The distance profiles of both the AAMP and STOMP algorithm differ. This is due to the differences in calculation. The AAMP algorith does not Z-Normalize the data.
Experiment 2¶
In this experiment I generate a uniform distribution and follow what the research claims; m an n are major factors in time complexity.
t = np.random.uniform(size=2**10)
m = 2 ** 5
plt.figure(figsize=(20, 5))
plt.plot(range(len(t)), t)
plt.title('Synthetic Data')
plt.show()
%%timeit
p, pi = aamp(t, m)
%%timeit
stomp_mp, stomp_idx = stomp(np.array(t), m)
In this experiment we see that STOMP is still faster.

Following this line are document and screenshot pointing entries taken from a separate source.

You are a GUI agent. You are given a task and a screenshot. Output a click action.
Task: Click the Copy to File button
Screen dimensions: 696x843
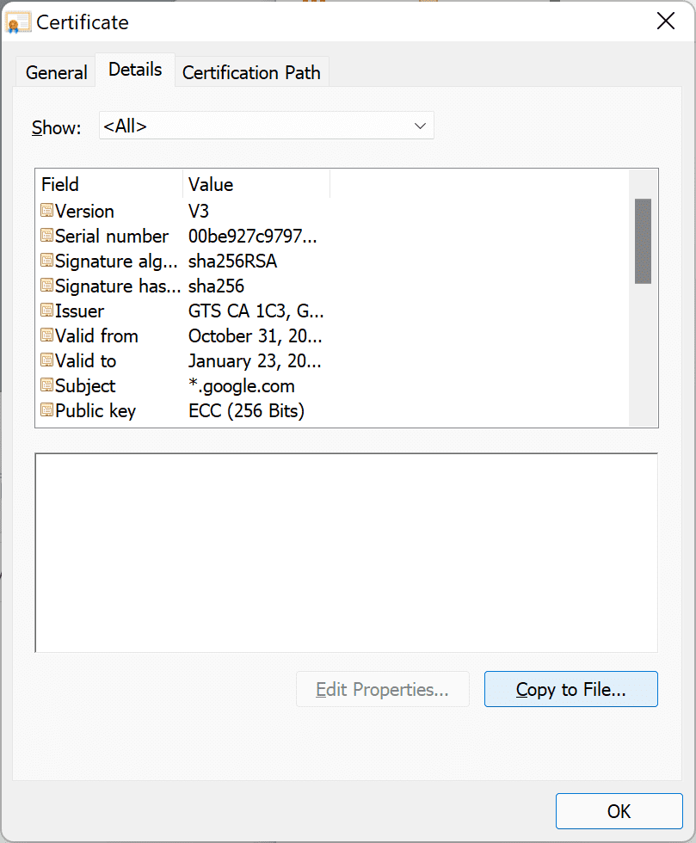point(570,689)
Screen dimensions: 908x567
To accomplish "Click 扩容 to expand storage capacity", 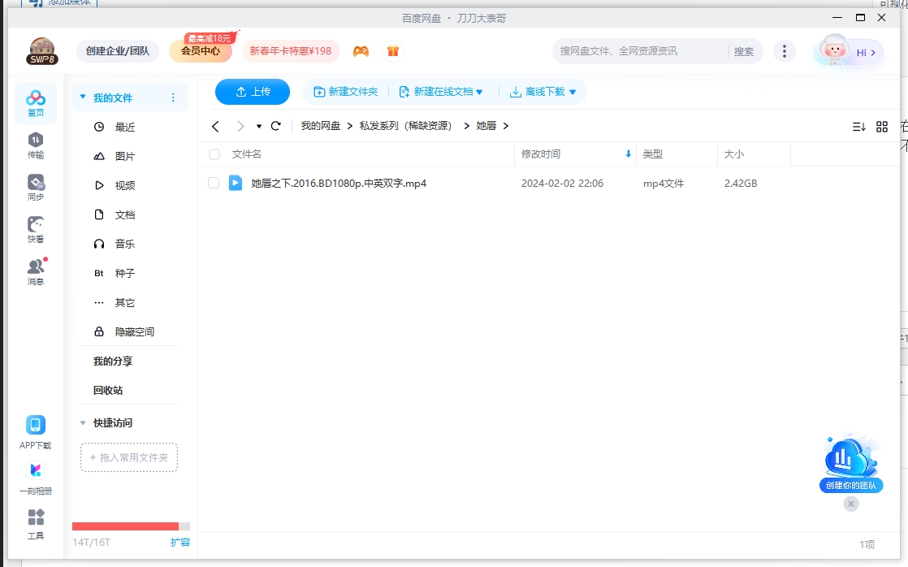I will 180,542.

Experiment 3 - Matlab runtimes of AAMP vs SCRIMP++¶
I reached out to the author of the paper to identify any issues with their claims. They provided me with the Matlab code used in their experiments. This experiment compares Matlab implementations to one another.
Image('images/matlab_scrimp_aamp.PNG')
The AAMP algorithm performs significantly faster than the SCRIMP++ algorithm within Matlab. I'm not too familiar with Matlab as a whole, but it seems that there is some sort of optimization that lacks within the Python implementation.